AIM OF THE EXERCISE ▸
Beneath this task are records; print exactly the stretch of them from the line with "Task: Open Table settings in right sidebar" through the line with "The width and height of the screenshot is (1580, 870).", both ends included.

RECORDS SHOWN ▸
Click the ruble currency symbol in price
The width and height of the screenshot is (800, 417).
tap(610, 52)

==

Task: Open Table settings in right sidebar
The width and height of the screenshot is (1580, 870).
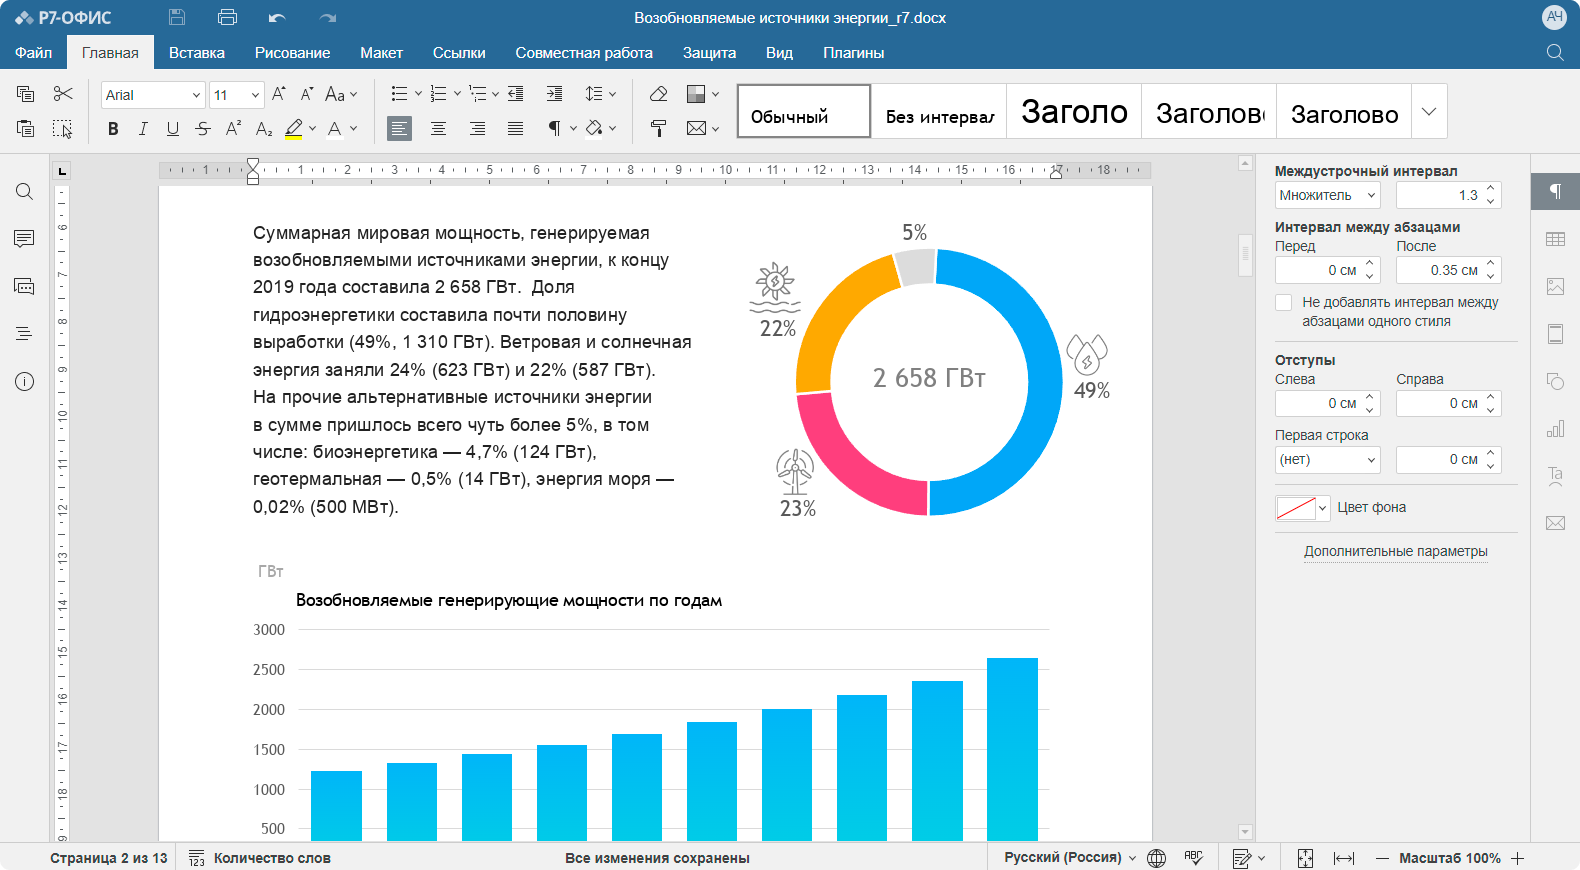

SOLUTION ▸
Task: Open Table settings in right sidebar
The width and height of the screenshot is (1580, 870).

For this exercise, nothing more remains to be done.